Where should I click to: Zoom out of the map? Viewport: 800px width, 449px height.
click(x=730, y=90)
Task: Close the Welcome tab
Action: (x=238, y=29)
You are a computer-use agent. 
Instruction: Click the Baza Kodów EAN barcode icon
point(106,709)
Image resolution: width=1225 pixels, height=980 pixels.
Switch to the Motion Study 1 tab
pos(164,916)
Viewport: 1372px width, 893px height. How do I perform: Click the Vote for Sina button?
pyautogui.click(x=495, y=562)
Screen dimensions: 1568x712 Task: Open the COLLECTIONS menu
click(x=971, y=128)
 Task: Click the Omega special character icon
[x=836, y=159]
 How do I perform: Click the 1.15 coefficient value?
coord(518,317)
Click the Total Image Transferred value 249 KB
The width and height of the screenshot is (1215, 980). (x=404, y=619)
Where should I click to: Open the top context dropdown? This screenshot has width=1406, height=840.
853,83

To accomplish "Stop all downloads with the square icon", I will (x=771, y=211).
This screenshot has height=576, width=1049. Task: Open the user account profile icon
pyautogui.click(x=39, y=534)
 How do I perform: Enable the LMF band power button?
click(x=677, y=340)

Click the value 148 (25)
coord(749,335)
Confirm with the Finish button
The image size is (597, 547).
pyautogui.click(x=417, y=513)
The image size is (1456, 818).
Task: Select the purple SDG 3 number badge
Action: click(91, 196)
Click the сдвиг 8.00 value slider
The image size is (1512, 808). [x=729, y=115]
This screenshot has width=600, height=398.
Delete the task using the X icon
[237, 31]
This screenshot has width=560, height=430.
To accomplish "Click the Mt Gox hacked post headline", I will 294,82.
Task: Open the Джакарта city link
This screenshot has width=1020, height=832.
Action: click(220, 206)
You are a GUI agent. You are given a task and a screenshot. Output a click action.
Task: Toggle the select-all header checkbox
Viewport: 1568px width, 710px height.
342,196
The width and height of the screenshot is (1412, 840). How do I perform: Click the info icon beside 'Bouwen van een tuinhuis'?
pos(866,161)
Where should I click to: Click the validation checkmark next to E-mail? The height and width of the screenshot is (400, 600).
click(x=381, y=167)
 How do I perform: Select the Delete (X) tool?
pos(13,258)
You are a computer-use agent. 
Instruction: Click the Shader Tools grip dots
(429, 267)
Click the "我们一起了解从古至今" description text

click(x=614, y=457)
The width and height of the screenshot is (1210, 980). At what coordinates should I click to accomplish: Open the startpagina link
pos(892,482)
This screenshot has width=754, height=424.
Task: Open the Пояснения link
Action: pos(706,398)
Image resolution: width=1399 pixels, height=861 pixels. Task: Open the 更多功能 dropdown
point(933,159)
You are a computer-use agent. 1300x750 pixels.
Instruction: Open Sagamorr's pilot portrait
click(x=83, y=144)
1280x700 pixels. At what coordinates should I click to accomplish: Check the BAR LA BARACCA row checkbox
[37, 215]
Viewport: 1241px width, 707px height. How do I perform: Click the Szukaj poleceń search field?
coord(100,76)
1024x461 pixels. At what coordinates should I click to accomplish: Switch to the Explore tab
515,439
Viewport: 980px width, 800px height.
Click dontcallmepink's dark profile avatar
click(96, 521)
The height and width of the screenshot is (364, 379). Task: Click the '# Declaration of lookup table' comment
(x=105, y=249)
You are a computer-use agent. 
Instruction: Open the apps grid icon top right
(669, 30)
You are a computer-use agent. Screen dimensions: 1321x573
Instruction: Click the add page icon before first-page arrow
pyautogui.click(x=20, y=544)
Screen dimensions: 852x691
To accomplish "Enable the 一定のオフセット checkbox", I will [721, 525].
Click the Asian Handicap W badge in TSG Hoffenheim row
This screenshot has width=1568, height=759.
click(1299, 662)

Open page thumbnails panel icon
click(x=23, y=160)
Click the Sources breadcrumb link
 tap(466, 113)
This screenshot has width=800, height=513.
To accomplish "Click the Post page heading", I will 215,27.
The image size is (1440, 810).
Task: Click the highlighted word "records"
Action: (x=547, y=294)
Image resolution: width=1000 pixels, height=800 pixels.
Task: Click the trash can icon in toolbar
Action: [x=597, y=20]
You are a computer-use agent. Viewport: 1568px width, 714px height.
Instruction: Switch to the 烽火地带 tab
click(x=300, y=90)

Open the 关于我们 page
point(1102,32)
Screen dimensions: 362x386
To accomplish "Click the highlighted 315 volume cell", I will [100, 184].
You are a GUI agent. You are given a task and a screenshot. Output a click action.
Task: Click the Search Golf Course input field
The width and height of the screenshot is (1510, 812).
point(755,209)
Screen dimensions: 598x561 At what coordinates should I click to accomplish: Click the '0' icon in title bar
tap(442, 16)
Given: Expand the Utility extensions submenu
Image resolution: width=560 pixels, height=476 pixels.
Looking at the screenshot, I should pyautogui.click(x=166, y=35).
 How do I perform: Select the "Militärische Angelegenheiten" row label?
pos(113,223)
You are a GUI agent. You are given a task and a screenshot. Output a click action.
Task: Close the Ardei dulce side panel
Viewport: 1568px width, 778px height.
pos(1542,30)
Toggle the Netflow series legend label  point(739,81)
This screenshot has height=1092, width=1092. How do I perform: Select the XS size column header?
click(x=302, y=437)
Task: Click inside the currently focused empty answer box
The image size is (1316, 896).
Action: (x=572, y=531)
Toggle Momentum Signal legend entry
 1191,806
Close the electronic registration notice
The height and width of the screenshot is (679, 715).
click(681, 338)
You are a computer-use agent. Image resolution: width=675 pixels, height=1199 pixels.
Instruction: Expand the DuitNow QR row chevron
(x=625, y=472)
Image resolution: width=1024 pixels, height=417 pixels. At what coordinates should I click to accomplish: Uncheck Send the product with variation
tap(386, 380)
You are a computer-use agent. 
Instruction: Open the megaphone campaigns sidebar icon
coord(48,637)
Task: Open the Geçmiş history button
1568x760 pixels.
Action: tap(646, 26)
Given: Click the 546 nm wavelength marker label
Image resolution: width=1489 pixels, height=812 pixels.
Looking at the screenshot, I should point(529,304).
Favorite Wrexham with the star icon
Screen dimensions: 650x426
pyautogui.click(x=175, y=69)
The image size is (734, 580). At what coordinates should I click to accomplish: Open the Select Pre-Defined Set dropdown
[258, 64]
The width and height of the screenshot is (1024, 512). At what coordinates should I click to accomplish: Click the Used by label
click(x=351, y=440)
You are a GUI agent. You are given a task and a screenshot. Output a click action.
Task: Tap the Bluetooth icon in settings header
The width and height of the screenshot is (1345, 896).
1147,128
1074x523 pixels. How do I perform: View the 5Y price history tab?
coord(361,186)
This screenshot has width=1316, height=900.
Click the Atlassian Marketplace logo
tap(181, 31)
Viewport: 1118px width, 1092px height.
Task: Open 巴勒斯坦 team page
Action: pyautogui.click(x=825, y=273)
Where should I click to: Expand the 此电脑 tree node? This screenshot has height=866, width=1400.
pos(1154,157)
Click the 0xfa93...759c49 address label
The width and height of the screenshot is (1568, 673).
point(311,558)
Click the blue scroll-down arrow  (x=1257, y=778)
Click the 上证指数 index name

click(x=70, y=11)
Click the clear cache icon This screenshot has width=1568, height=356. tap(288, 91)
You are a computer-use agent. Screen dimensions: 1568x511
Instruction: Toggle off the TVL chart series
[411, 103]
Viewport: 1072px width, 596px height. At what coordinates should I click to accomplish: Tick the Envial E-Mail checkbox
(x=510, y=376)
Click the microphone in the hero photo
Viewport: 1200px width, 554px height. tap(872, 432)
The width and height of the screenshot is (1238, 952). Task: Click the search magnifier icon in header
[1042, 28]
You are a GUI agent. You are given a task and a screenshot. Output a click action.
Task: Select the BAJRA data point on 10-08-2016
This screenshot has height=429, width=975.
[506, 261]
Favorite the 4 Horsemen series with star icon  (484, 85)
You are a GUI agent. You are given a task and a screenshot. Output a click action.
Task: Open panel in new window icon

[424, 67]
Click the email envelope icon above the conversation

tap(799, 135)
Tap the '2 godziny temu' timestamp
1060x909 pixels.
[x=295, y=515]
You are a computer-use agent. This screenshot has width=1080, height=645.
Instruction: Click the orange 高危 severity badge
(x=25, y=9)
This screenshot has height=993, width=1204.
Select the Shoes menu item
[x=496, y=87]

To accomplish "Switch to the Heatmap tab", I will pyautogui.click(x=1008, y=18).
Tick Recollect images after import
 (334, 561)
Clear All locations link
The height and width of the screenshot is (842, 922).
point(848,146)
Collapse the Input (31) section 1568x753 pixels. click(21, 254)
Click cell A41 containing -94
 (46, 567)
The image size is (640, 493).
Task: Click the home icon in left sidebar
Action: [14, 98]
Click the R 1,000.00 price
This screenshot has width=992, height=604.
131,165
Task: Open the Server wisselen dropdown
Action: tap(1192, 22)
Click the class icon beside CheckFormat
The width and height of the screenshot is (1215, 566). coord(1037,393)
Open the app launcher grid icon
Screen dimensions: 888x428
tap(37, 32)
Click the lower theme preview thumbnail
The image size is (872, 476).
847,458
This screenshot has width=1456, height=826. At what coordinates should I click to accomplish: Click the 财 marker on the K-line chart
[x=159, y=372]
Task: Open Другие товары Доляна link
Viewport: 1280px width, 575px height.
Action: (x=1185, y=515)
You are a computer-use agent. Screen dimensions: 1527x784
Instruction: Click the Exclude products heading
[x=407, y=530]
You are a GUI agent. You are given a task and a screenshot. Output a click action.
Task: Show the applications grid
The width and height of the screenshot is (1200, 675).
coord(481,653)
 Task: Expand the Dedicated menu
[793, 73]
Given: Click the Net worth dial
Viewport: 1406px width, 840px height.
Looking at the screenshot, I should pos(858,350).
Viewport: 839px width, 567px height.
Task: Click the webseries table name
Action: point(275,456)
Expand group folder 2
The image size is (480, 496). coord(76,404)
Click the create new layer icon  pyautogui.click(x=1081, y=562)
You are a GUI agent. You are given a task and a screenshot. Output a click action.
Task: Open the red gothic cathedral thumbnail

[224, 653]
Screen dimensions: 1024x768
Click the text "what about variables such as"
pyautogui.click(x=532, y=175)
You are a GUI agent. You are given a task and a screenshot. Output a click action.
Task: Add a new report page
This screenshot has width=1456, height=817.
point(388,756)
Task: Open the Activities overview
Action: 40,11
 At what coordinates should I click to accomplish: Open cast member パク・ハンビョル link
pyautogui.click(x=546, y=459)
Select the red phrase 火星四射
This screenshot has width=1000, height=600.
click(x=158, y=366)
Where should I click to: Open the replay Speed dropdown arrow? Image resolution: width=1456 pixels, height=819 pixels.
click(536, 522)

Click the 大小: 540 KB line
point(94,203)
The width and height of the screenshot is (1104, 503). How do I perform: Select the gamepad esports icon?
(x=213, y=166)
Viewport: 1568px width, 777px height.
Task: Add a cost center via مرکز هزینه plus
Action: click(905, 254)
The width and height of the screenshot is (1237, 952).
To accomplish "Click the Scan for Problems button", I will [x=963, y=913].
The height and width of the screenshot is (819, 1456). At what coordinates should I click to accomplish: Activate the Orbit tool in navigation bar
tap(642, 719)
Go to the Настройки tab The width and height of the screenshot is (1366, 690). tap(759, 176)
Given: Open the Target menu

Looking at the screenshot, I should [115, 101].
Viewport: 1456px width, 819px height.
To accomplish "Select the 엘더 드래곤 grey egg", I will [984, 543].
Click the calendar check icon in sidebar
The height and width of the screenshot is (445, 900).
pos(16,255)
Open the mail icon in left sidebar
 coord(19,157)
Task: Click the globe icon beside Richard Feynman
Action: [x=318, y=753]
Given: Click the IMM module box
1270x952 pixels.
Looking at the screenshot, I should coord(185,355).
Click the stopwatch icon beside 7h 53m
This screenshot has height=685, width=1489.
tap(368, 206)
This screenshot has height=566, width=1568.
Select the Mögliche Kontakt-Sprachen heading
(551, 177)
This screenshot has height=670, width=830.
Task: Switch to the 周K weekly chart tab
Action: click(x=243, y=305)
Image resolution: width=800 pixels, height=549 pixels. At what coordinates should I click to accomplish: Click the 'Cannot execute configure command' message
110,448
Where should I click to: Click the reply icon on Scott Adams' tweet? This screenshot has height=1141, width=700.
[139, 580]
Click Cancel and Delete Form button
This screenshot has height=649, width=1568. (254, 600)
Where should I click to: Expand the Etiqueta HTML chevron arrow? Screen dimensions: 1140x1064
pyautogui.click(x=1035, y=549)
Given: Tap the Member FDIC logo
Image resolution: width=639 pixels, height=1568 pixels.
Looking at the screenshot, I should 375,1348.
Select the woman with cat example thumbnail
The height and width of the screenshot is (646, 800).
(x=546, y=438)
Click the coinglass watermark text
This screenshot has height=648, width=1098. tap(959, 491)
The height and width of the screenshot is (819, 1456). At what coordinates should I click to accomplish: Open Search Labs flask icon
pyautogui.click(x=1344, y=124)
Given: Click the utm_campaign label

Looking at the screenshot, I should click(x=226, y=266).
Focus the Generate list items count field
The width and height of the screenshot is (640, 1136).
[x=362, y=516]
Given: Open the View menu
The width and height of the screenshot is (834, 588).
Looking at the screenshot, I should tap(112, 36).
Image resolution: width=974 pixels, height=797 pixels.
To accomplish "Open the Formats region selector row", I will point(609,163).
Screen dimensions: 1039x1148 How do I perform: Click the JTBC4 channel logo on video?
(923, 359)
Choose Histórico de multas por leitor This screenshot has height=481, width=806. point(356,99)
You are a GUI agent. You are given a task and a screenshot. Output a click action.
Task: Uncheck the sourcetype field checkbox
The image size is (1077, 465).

■ **EXERCISE AIM**
Arrange everything from the line containing "Labs flask icon" down to the line containing "Looking at the screenshot, I should click(x=226, y=266)." as a two-column CSV with the headers instruction and response. Give one row per item, put each field in double quotes, and replace any line breaks inside a field with spaces.

■ **EXERCISE ANSWER**
instruction,response
"The height and width of the screenshot is (819, 1456). At what coordinates should I click to accomplish: Open Search Labs flask icon","pyautogui.click(x=1344, y=124)"
"Given: Click the utm_campaign label","Looking at the screenshot, I should click(x=226, y=266)."